Se a grávida enfrenta complicações com o próprio HIV, que ocorrem principalmente naquelas que não recebem tratamento antiviral, então as infecções, deficiências nutricionais, de ferro e vitaminas, perda de peso presentes devem ser tratadas para garantir uma gravidez saudável para a mãe e para o feto.

É perigoso para uma mulher HIV positivo amamentar seu bebê? Como se sabe que o tratamento a que a mãe é submetida é seguro para o bebê?

Para ela não é perigoso – o risco é do de transmissão para o bebê, a não ser que a mãe esteja recebendo medicação antiviral. Em países desenvolvidos, com fácil acesso à água tratada e fórmulas infantis, a amamentação não é recomendada.

No entanto, em países pobres, onde o acesso à água limpa e fórmulas não é garantido, recomenda-se a amamentação exclusiva associada ao uso de drogas antivirais pela mãe.

Historicamente, há uma longa história de mulheres que amamentaram enquanto tomavam drogas anti-HIV. Não há evidência de efeitos adversos no crescimento, desenvolvimento mental ou risco de câncer na criança. Apenas algumas drogas muito específicas não têm ainda muito tempo de avaliação em relação aos efeitos sobre o bebê.
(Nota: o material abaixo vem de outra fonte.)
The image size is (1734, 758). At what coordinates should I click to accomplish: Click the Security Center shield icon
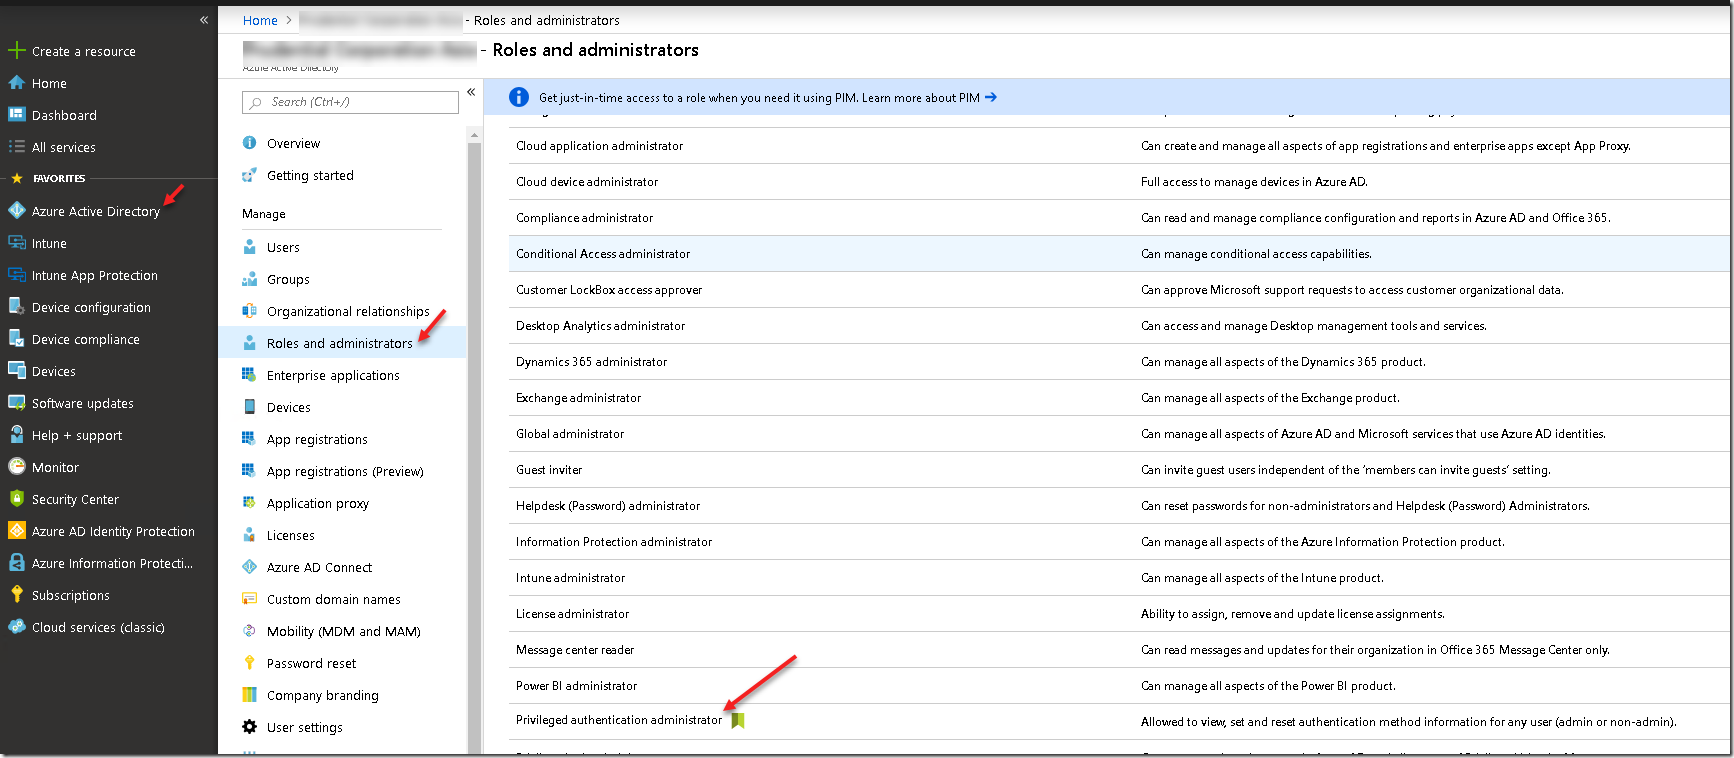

Alguns meses atrás foi noticiado um estudo sobre o desenvolvimento de um gel vaginal especial e de um anel que poderiam prevenir a infecção feminina por HIV depois do sexo. Quais são as conclusões atuais sobre esses achados?

Essa é uma estratégia promissora para a prevenção do HIV. Embora tenha sido mostrado que tomar uma pílula anti-HIV por dia, ou inserir um gel ou creme de forma intravaginal ou intrarretal possam ser meios de bloquear a transmissão por HIV, seria necessário fazer uso desses meios todos os dias.

Já um anel vaginal contendo uma forma de liberação lenta de medicação antiviral poderia ser mantido no corpo da mulher por semanas, da mesma forma que anéis contraceptivos funcionam. É possível até incorporar medicações anti-HIV e contraceptivas no mesmo anel.

Em termos gerais, como a terapia com genes pode ser usada no tratamento da AIDS? Ela poderia ser considerada a chave para maiores avanços em casos de AIDS no futuro?

Terapia gênica é o processo onde você corta e tira um gene indesejável ou adiciona um gene inativo ou “defeituoso”. Falando sobre a aplicação disso no tratamento da AIDS, significaria deletar um ponto de acesso para o vírus, removendo o receptor que ele precisa para infectar uma célula.

Isso aconteceu naturalmente no que consideramos até hoje o único caso de cura espontânea da AIDS – o paciente de Berlim. Tim Brown tinha simultaneamente duas doenças – leucemia e AIDS. Assim, na tentativa de curar a leucemia, foi escolhido um doador de medula que carregava uma mutação no principal receptor do vírus HIV, chamado CCR5.

Entretanto, essa mutação, por si só, é inofensiva para o indivíduo e ocorre em cerca de 1,5% dos europeus. Isso deu certo no caso de Tim.

Para tornar esse tipo de tratamento mais prático e acessível ao mundo todo, poderia se usar a terapia gênica para cortar o receptor CCR5 das células do próprio indivíduo infectado. Ainda há um problema tecnológico para fazer isso, mas essa é uma área de intensa pesquisa relacionada à AIDS.

Nós nos preocupamos com a cura, embora as drogas antivirais atuais sejam muito potentes. Isso porque elas devem ser tomadas por toda a vida e é improvável que todas as pessoas infectadas no mundo tenham acesso a esses medicamentos durante todo esse tempo.